Shen Zhuying was just about to reply when suddenly an earth-shattering scream erupted by her ears, nearly jolting her hearing aid off.
She quickly removed the hearing aid, and in the instant the world fell quiet, she exhaled a breath of relief.
Then she lifted her head—
The cold white stage lights happened to spill over the boy standing at the very center of the stage.
He wore a white shirt, his expression languid, as if nothing mattered to him.
He adjusted the black headset mic, twirled the drumstick once in his hand, and as it landed on the drum—
The boy’s lips curved into a careless smile, a faint dimple flashing in and out of sight.
The confident, unrestrained youthfulness on him was overflowing.
The screams from the crowd must have been deafening; girls in the front rows even waved glow sticks with exaggerated excitement.
Yet Shen Zhuying had taken off her hearing aid. She heard nothing.
The world was quiet.
Until she heard her own heartbeat, chasing after the boy’s powerful, fluid rhythm on the drum, beat after beat, faster and faster.
Oh, so this was what her sister had meant, the feeling of a heart skipping.
This feeling was amazing.
Back then, sixteen-year-old Shen Zhuying gazed up at the boy who shone brilliantly on stage and thought with certainty:
She couldn’t understand why her sister would cry softly at night, whispering that secret love was bitter.
It wasn’t until the performance was almost over that Shen Zhuying finally came back to her senses and put her hearing aid on again.
“Huang Yixuan, what’s his name?” The atmosphere at the venue was so heated then that Shen Zhuying had to lean close to Huang Yixuan’s ear to ask.
There was an entire band on stage, of course, and every single one of them was dazzling.
But at sixteen or seventeen, that tender, restless, on-edge age, Fu Sizhuo seemed to embody the very symbol of what made a young girl’s heart flutter.
So much so that when Shen Zhuying, without adding any embellishing words, simply asked who the “he” on stage was,
Huang Yixuan could answer with certainty.
“Fu Sizhuo. His name is Fu Sizhuo.”
“Fu… Si… Zhuo.” Shen Zhuying lifted her head, and for the first time cautiously spoke the boy’s name aloud. And just then, the spirited boy on stage brought the drum set to a stop.

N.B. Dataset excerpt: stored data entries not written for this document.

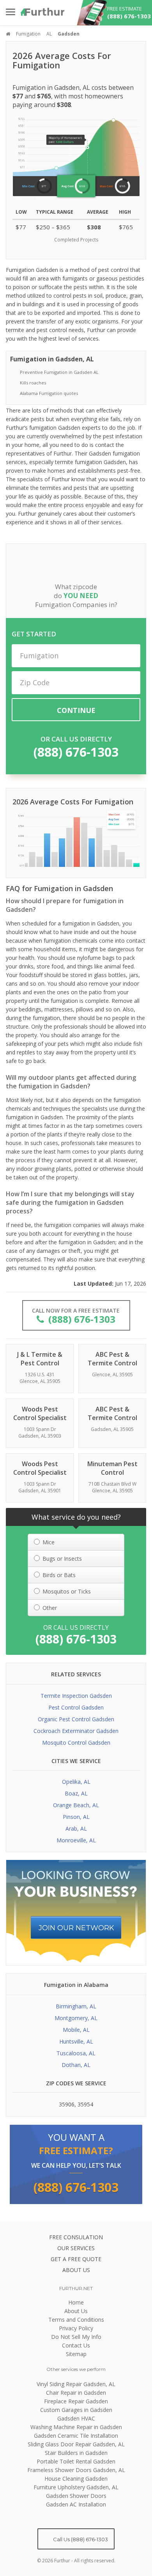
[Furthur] (43, 12)
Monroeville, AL (76, 1840)
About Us (76, 2311)
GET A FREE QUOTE (76, 2259)
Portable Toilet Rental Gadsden (76, 2461)
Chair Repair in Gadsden (76, 2392)
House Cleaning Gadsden (76, 2478)
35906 (66, 2104)
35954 (85, 2104)
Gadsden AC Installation (76, 2504)
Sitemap (76, 2354)
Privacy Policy (76, 2328)
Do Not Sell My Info (76, 2336)
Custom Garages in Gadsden (76, 2409)
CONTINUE (76, 710)
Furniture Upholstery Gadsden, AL (76, 2487)
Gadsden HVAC (76, 2418)
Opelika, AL (76, 1781)
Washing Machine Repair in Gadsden (76, 2427)
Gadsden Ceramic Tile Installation (76, 2435)
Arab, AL (76, 1828)
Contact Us (76, 2345)
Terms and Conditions (76, 2319)
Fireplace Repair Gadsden (76, 2401)
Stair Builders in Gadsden (76, 2452)
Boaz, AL (76, 1793)
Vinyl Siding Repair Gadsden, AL (76, 2384)
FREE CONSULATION (76, 2237)
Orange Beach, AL (76, 1805)
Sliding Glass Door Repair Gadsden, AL (76, 2444)
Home (76, 2302)
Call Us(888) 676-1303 (80, 2539)
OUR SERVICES (76, 2248)
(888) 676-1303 (76, 751)
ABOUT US (76, 2270)
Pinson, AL (76, 1816)
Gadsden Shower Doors (76, 2495)
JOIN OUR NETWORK (76, 1928)
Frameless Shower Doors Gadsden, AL (76, 2470)
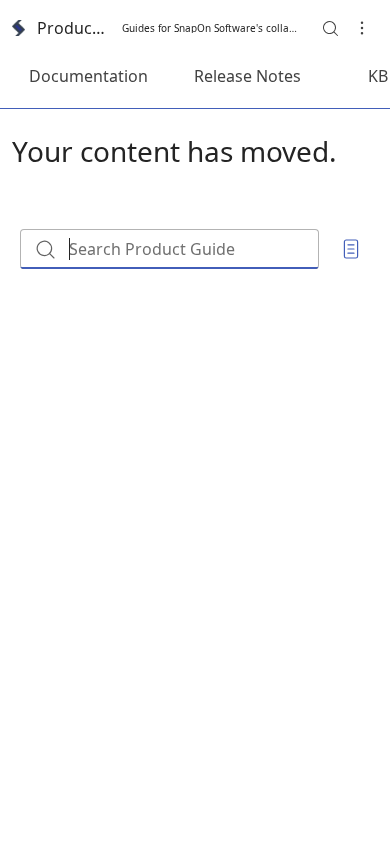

He leaned toward the microphone, humming the last few lines of the song in a low voice:
“The summer wind, I’ll always remember,
So clearly you said you loved me.
I saw your cool smile,
Yet you had shy moments too.
The summer wind was blowing warm,
Passing through hair, passing by ears,
That summer wind whispered softly with you and me.”
And now, at twenty-six, Shen Zhuying felt as though the summer wind had already blown past.
But she remembered the deafening sound of her heartbeat at sixteen, beat after beat, strong and powerful, echoing again with every meeting she had with him now.
And so she had to admit—
Shen Zhuying picked up her phone, lowered her gaze, and sent Fu Sizhuo a message:
【Muzi Manying】: Fu Sizhuo, are you free? Let’s meet now.
After sending it, Shen Zhuying let out a breath of relief, rocking the swing as she softly hummed the song from that midsummer night.
And so she had to admit—
“The summer wind, I’ll always remember, so clearly saying I love you.”
A few seconds later—
“Dingdong—”
Shen Zhuying lowered her head, her eyes falling on the lit-up phone screen.
【Classmate A】: Alright, I’ll come see you.